The CDC and USPSTF recommend at least one-time HIV screening in most women. The CDC goes further to recommend up to annual screening in certain high-risk groups, including IV drug users, > 1 sex partner annually or known sex partner with HIV, those who exchange sex for money or goods, and MSM.
Screening is important, because almost 25% of new cases occur in women, and heterosexual intimate contact is the most common form of disease spreading. ACOG subscribes to a philosophy of “opt out” testing, by which HIV screening should be considered routine, with the patient able to opt out. Physicians need to document the reason for this in their notes. Screening tests are broken into rapid and confirmatory. A positive rapid screen should always be followed with a confirmatory test, as the rapid screens have high sensitivity, but lower specificity.
GYN care may vary somewhat with positive HIV status. For Pap smears, PB 167 describes an appropriate algorithm for dealing with initial screening and some positive results:
We spend some time reviewing the treatment of other STIs in the podcast briefly, all of which are reviewed in PB 167 as well. Highlights include:
Using 1 week rather than single-dose metronidazole treatment for trichomonal infections
Re-testing any positive GC/CT testing result at 3 months, due to high risk of re-infection
Screening for most STIs at entry to care for HIV-affected patients.
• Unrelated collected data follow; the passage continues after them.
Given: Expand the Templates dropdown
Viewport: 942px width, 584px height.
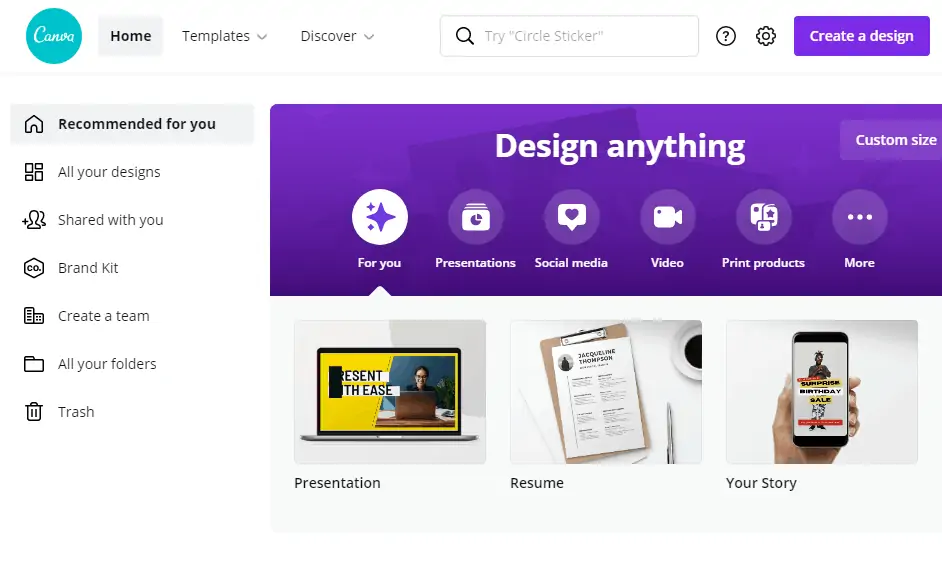Looking at the screenshot, I should point(224,35).
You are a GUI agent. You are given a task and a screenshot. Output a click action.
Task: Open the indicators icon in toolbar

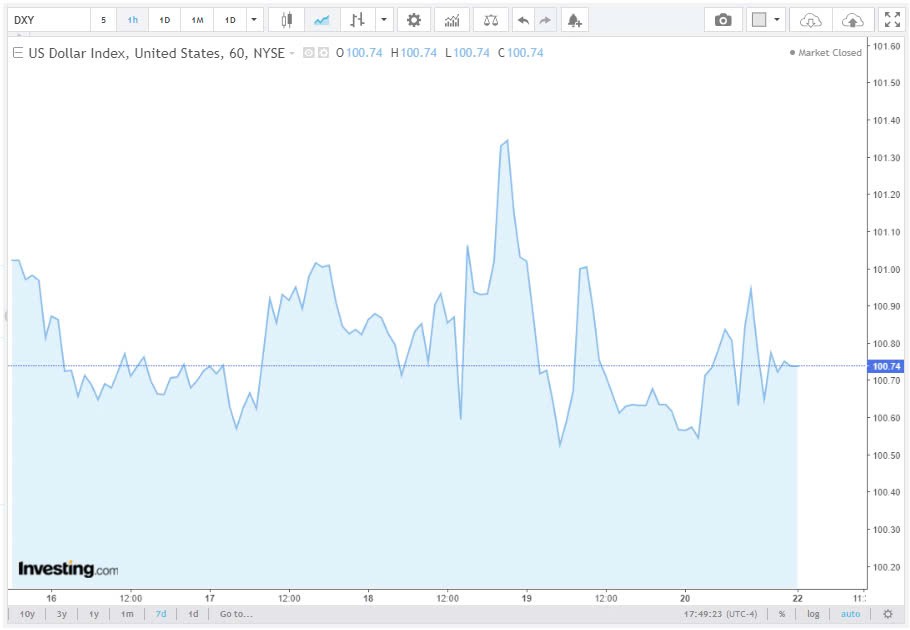click(x=452, y=20)
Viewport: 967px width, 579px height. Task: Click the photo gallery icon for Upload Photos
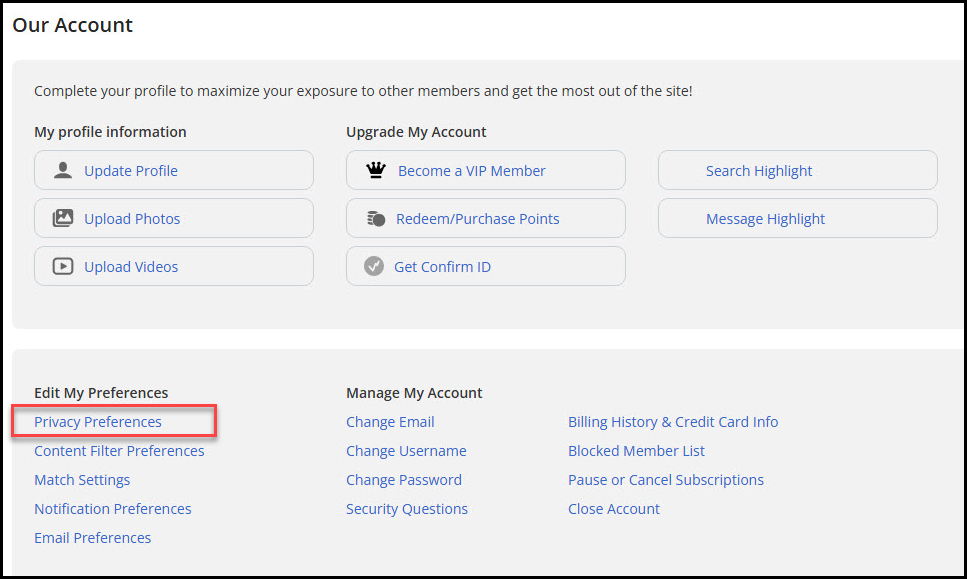pyautogui.click(x=63, y=218)
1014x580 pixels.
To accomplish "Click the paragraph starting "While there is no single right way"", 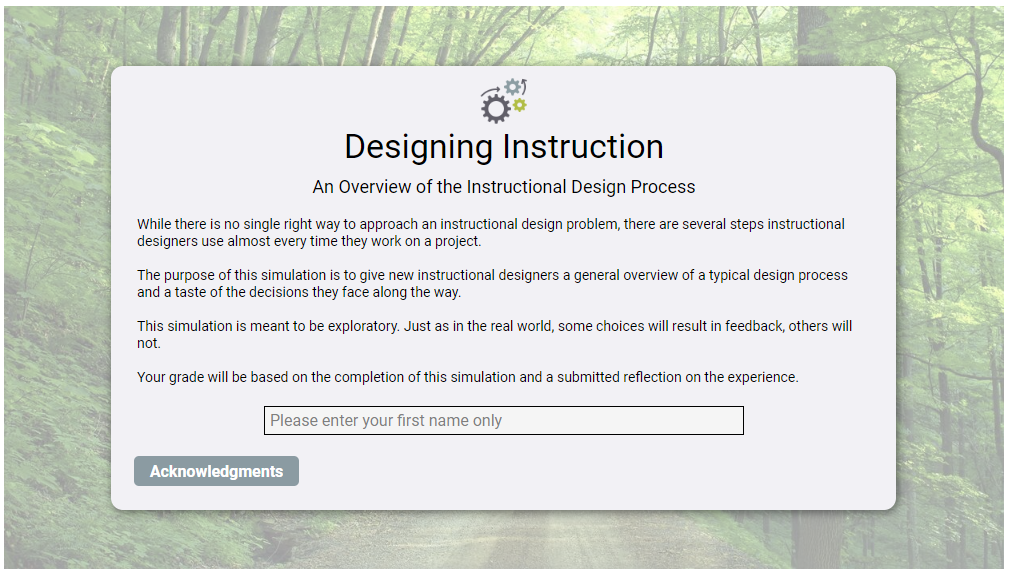I will coord(490,233).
Birth control is also another important topic for HIV-affected patients. ACOG and the CDC recommend use of dual-contraception — that is, a barrier method and a hormonal method — to prevent viral spread. Certain forms of hormonal contraception may be affected by antiretroviral drugs:
CHCs: The NNRTI non nucleoside reverse transcriptase inhibitor efavirenz and certain protease inhibitors (-navir) may decrease efficacy of combined methods by reducing contraceptive hormone levels; however, they are considered US MEC Category 2.
The exception to this rule is fosamprenavir, as CHCs also lead to decreased levels of this protease inhibitor (US MEC 3).
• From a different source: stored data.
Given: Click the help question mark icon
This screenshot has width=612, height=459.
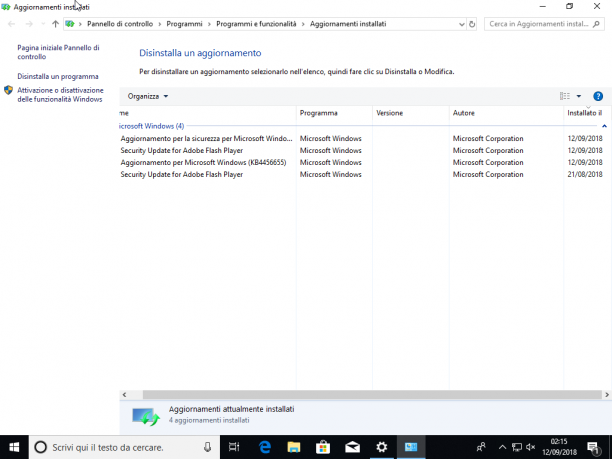Looking at the screenshot, I should (598, 96).
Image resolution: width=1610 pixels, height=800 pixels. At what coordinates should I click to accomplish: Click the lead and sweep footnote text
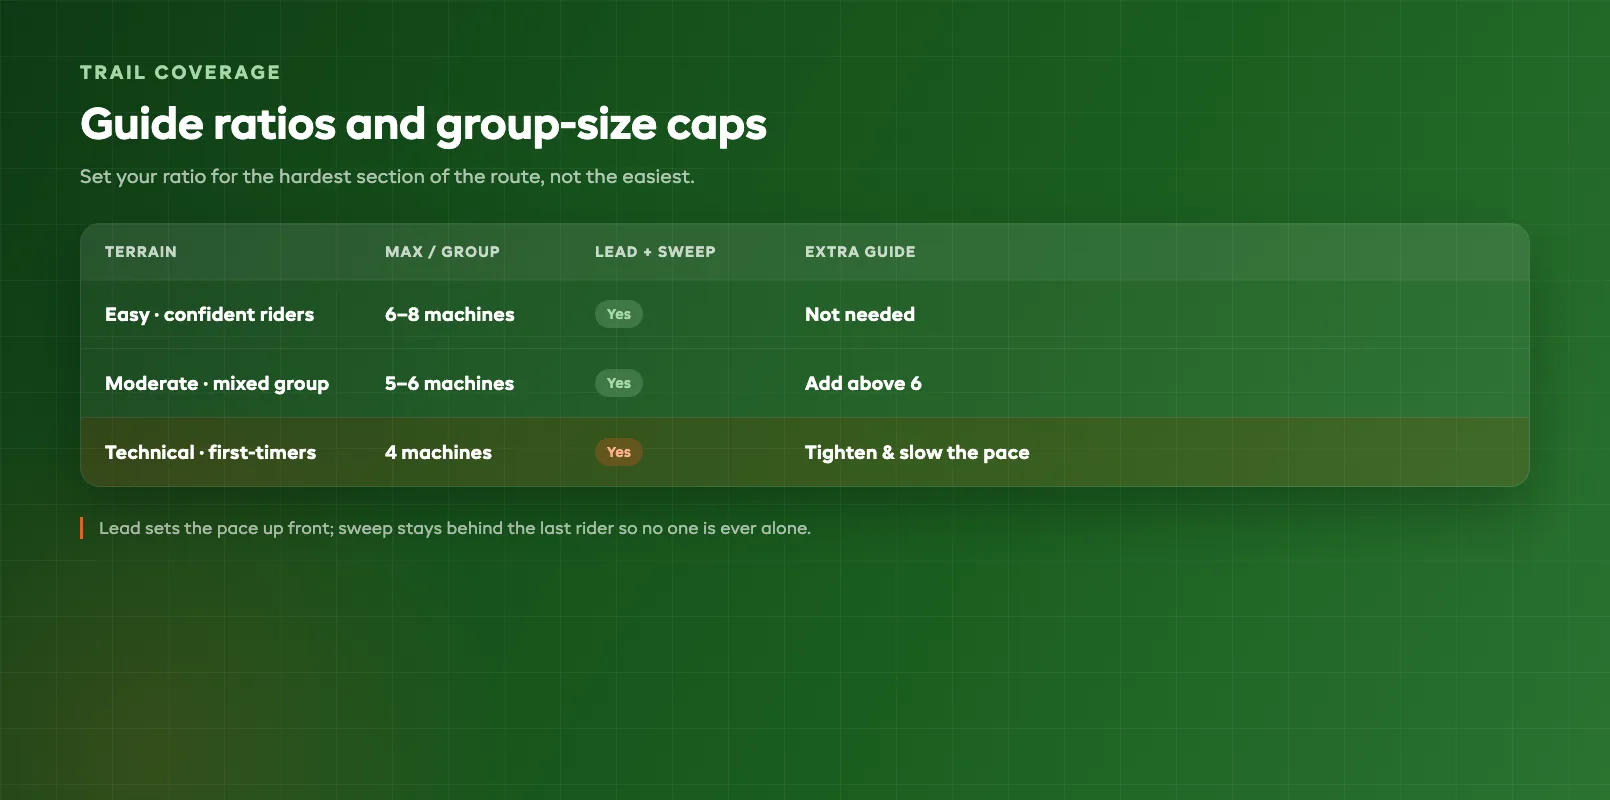coord(455,528)
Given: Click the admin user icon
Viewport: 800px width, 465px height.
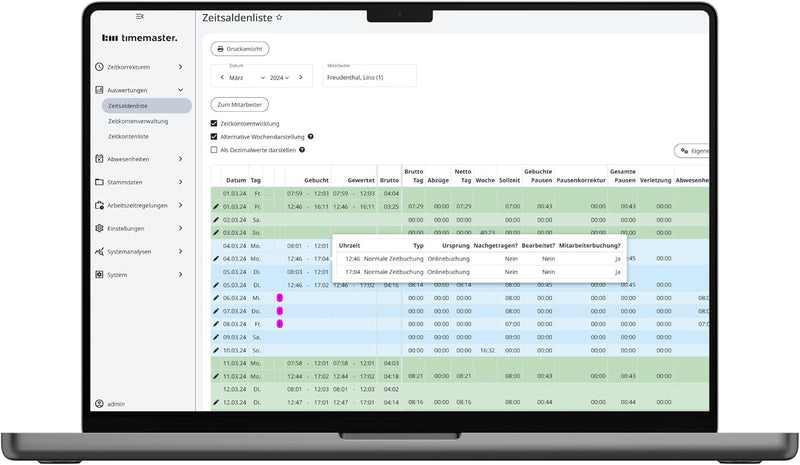Looking at the screenshot, I should tap(99, 404).
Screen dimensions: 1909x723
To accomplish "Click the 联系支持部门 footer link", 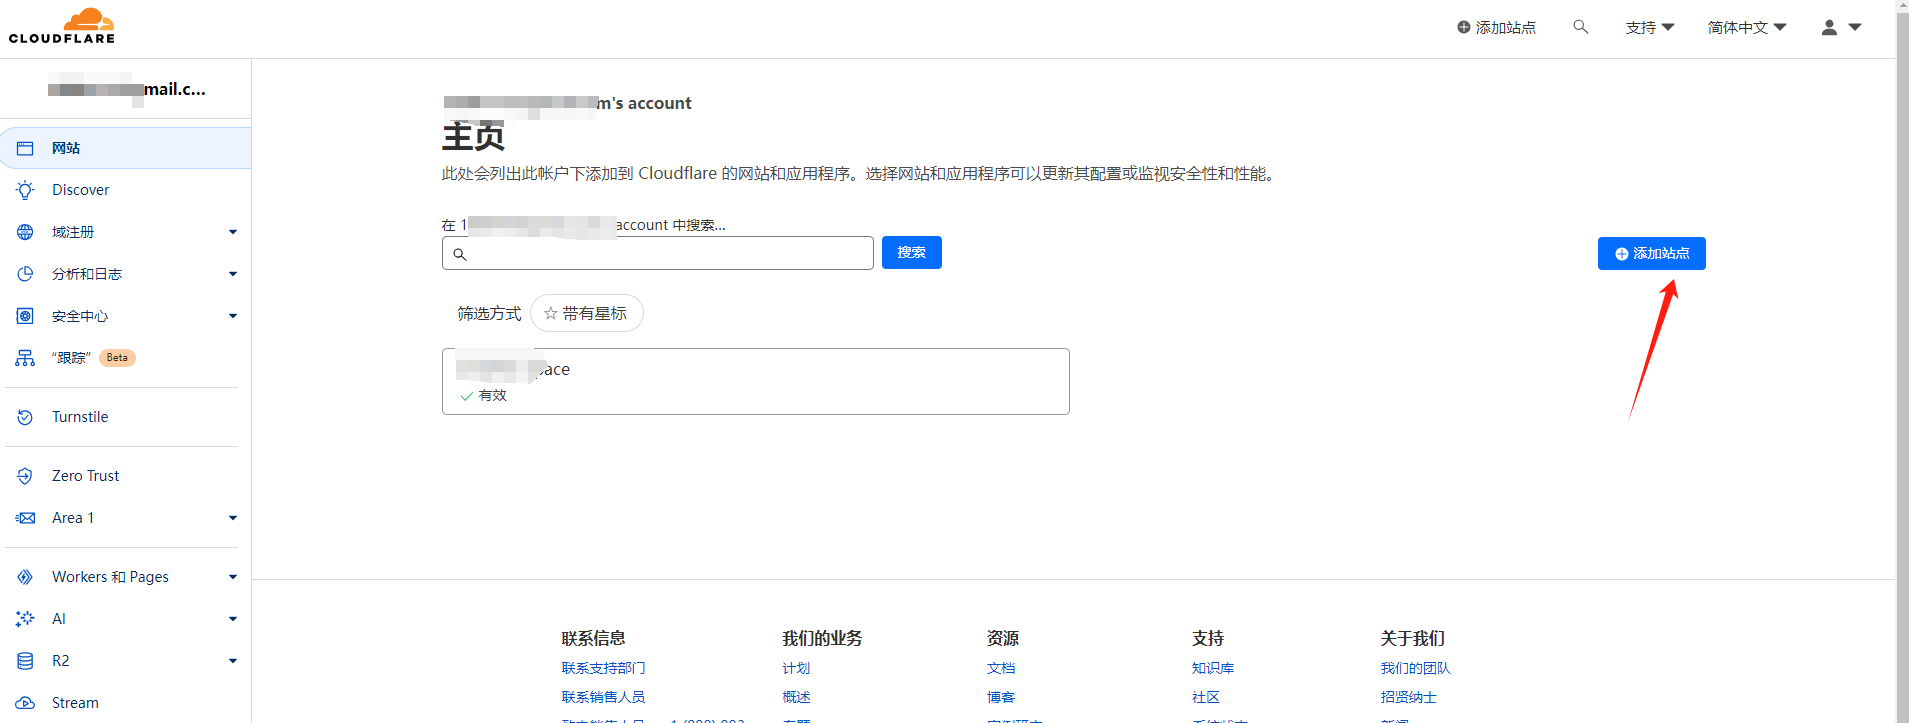I will 603,668.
Etonogestrel implant: Similarly to CHCs, there are theoretical risks in decreased contraceptive effectiveness for patients on efavirenz; however, the implant remains US MEC 2.
DMPA: MEC category 1 for all users, except for those on fosamprenavir; there is limited evidence DMPA decreases fosamprenavir levels like CHCs (US MEC 2).
IUDs: MEC category 1 for all users!
Emergency contraception: for oral medicatons such as levenorgestrel and ulipristal, these should be offered to HIV-affected women as the benefits of emergency contraception are considered to outweigh the risks in this group. Similarly to CHCs, there is theoretical risk of decreased efficacy of these methods among women taking efavirenz.
Finally, in a preview to our next episode, we talk about preconception counseling for HIV-affected patients. The goal for any patient with HIV is to achieve a negative viral load, and for OB-GYNs, this is important to limit vertical transmission. Efavirenz has been associated with neural tube defects, so should be avoided in pregnancy if possible.
Conceiving is safest through artificial insemination. However, if natural conception is desired. OB-GYNs should discuss limiting unprotected intercourse to ovulatory times, and using pre-exposure prophylaxis for the patient, or her partner, in serodiscordant couples. This generally involves a daily regimen of tenofovir/emtricitabine (Truvada) for 1 month prior to, and 1 month after, conception. Risk reduction is estimated to be somewhere between 63-75%, and the best-available data suggests this is likely safe.